Jerry and Garnett showed us over the farm and the local cemetery and were wonderful and generous hosts. We met most of the family and some of the neighbours and took photographs of this beautiful part of the country.

We stayed overnight and then Garnett took us into Madison, the state capital, where we had a little Frank Lloyd Wright tour.

Unfortunately, FLW's home (Taliesen) at Spring Green was closed, but we had a great morning looking over the Monona Terrace Conference Centre (which has only recently been completed years after FLW’s death) and the Unitarian Church Meeting House (below).

We travelled back to Chisago City where later in the week John and Marlee showed us over the twin cities of St Paul and Minneapolis. They are indeed beautiful and we had a great day with our hosts, finishing up with a performance of a very talented and tight Bluegrass band (Monroe Crossing) in the evening.

Saturday we travelled up to Duluth in the Buick and had a quick look at Bob Dylan’s birthplace – locally referred to as Little San Francisco.

Sunday we flew to New York via Chicago for ten days in the Big Apple. But more of that later.

Sunday, April 6, 2008


Well, we’re off again! This time a small trip to the U.S. for four weeks finishing up with five days in Fiji. We have bought a new lap-top to facilitate with the blog, to keep up with our e-mail, to phone home (on skype) and to store and display photos. So far it is proving to be the best thing since sliced bread – an antiquated phrase for a technological miracle!

The flight from Melbourne to Minneapolis was OK but with a couple of problems. First of all we had a stopover at Auckland, NZ which we had not expected (we specifically asked for a direct flight). Then, when we got to L.A., immigration and customs took so long that we missed our connecting flight. This obviously happens all the time at the L.A. airport because they have a permanent desk staffed with four people specifically to re-route travellers who miss their connection. We had to wait a couple of hours and then take a flight to Fort Worth, Texas and then another to Minneapolis, arriving there at about 10.00 pm. The last hitch was that the baggage handlers treated our luggage so roughly that one of the wheels on Milton’s case was ripped right off and is lying on the ground somewhere between Melbourne and Minneapolis.
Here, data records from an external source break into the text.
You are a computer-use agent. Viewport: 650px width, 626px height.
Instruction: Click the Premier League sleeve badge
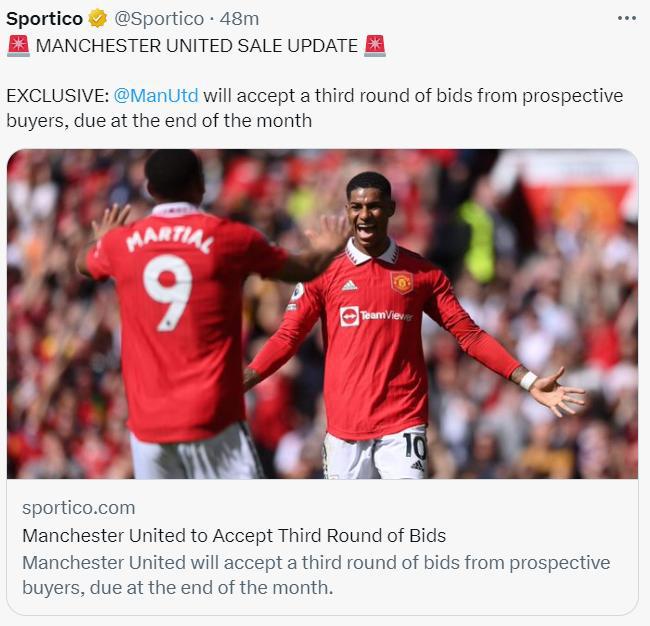[x=298, y=292]
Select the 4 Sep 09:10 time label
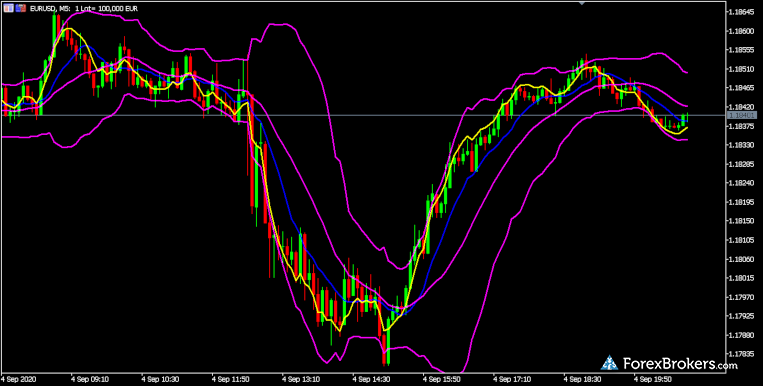Viewport: 763px width, 386px height. (x=90, y=379)
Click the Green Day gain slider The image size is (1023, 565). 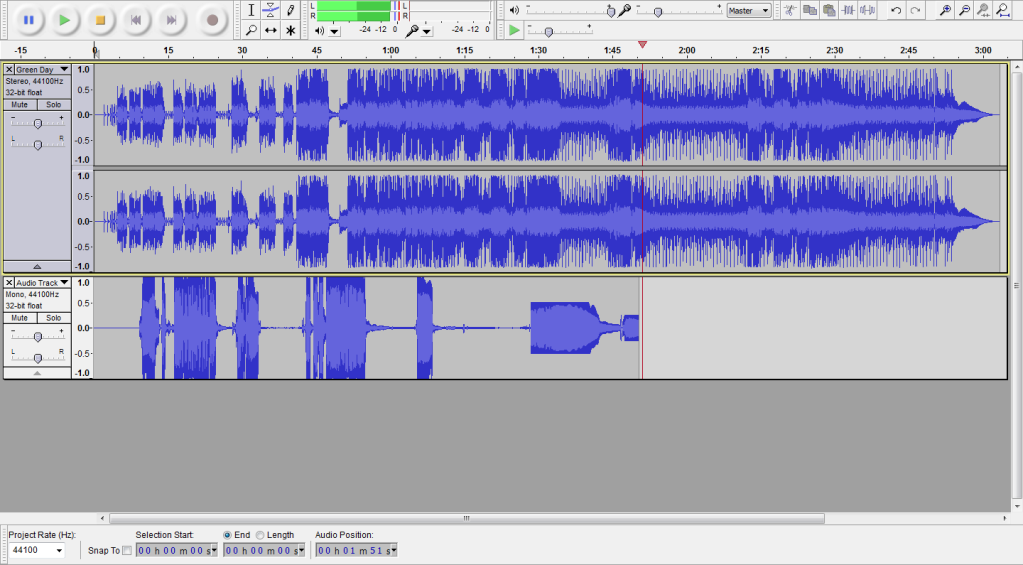pos(37,123)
We are currently staying with our friends John and Marlee Eret who have a house right on beautiful Lake Chisago which is about 30 minutes out of Minneapolis.

We have been treated with the best American hospitality and have really enjoyed catching up with old friends – or should I say friends of old? On the first day here, John drove me out on the metre thick frozen lake surface to ice fish. Although they were mostly very small we caught almost fifty fish, including sunfish and crappie, and had a great time.

This was my first experience of ice fishing and it was a lot of fun.

I’m not sure if it was more fun catching the fish, drilling the hole in the ice, or the experience of drinking a couple of stubbies in the middle of a frozen lake with a mate. While we were doing this Judith and Marlee went for a walk and then took a scenic drive around the area.

Our second day in Minnesota was characterised by a heavy snowstorm which transformed the landscape into a beautiful North American postcard. John and Marlee took us to see the Mall of America which is the biggest shopping mall in the U.S. We had lunch there and also bought a new case to replace the damaged one.

The mornings are characterised by a sumptuous breakfast prepared by our hosts, the evenings by a wonderful meal, a judicious amount of wine and a great many laughs. I would like, though, for someone to explain to me how come Australian wine is cheaper over here than it is in Australia!!?